The important thing about Twitter is it's a really good real-time online
CV/resume. I basically use it to tweet about things I care about
professionally, and then link my Twitter account on my other personal pages.
That way I can keep my personal pages relatively generic and point potential
employers, employees, customers, or partners at my Twitter if they want to see
a more current snapshot of my professional activities.
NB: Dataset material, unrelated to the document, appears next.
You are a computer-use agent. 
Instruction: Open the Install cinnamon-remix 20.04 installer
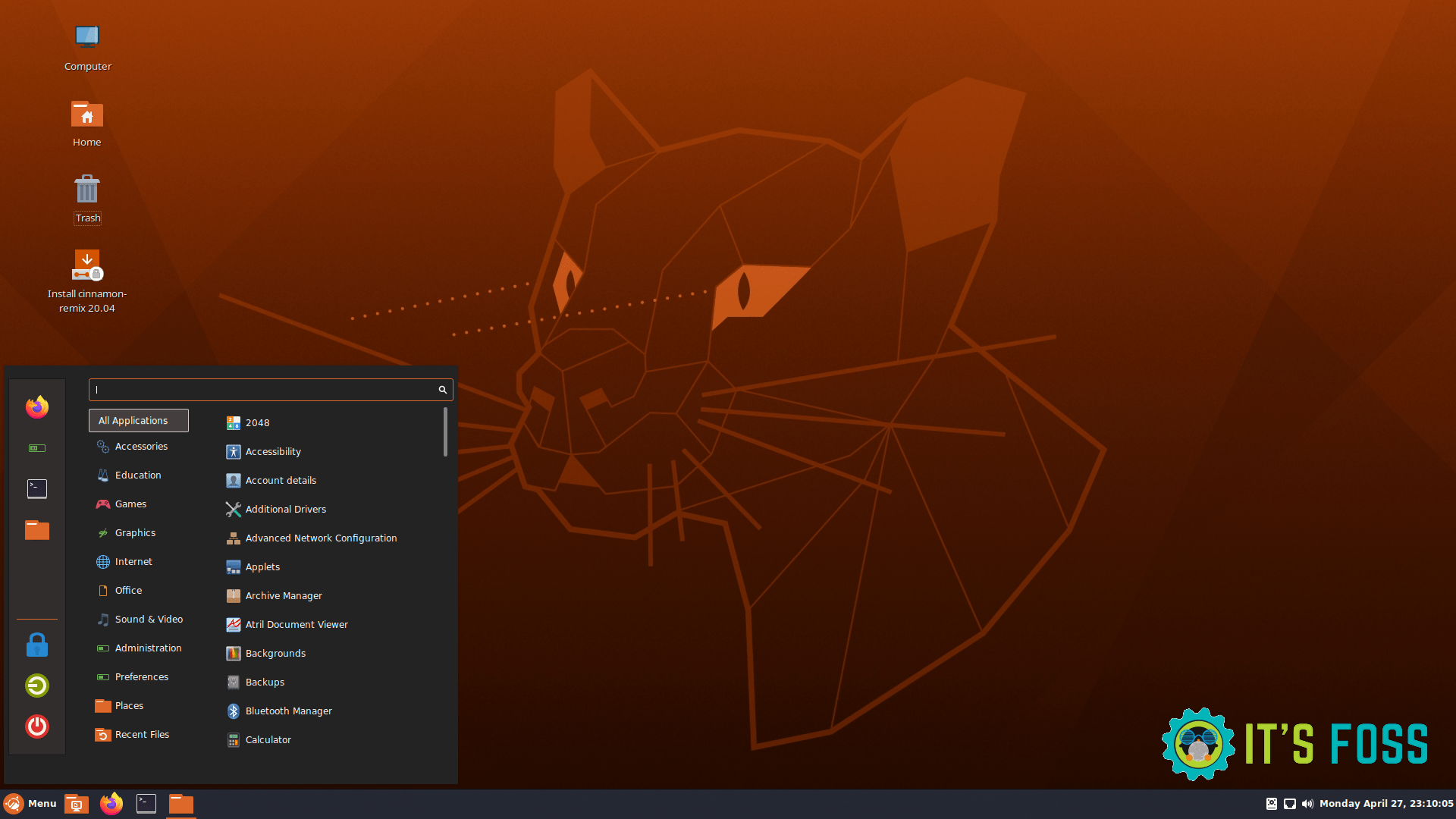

For the most part I don't get involved in the naval-gazing self-back-patting
"Twitter Community" either, nor do I post about mundane personal shit, I keep
it all professional-related. Most of my posts are intended for non-Twitter
users (or at least people coming to my profile from origins other than
Twitter) who are vetting me for some business opportunity.

------
arrakeen
i suppose i use twitter very differently than mr. kaplan. for me, twitter is
almost like a social "one line a day" journal, where i persist random thoughts
and jokes i have throughout the day. what he considers "fragments of nothing"
without any worth, i consider memories. i can still look back at my old tweets
from 2008 and remember what i was doing and why i made the tweet almost 10
years on.

i'm likely in the minority, but twitter for me is more personal than
performative or social. i keep a backup of my tweets archive so that i will
never lose any of my memories. and this is why i find tweet delete services so
baffling.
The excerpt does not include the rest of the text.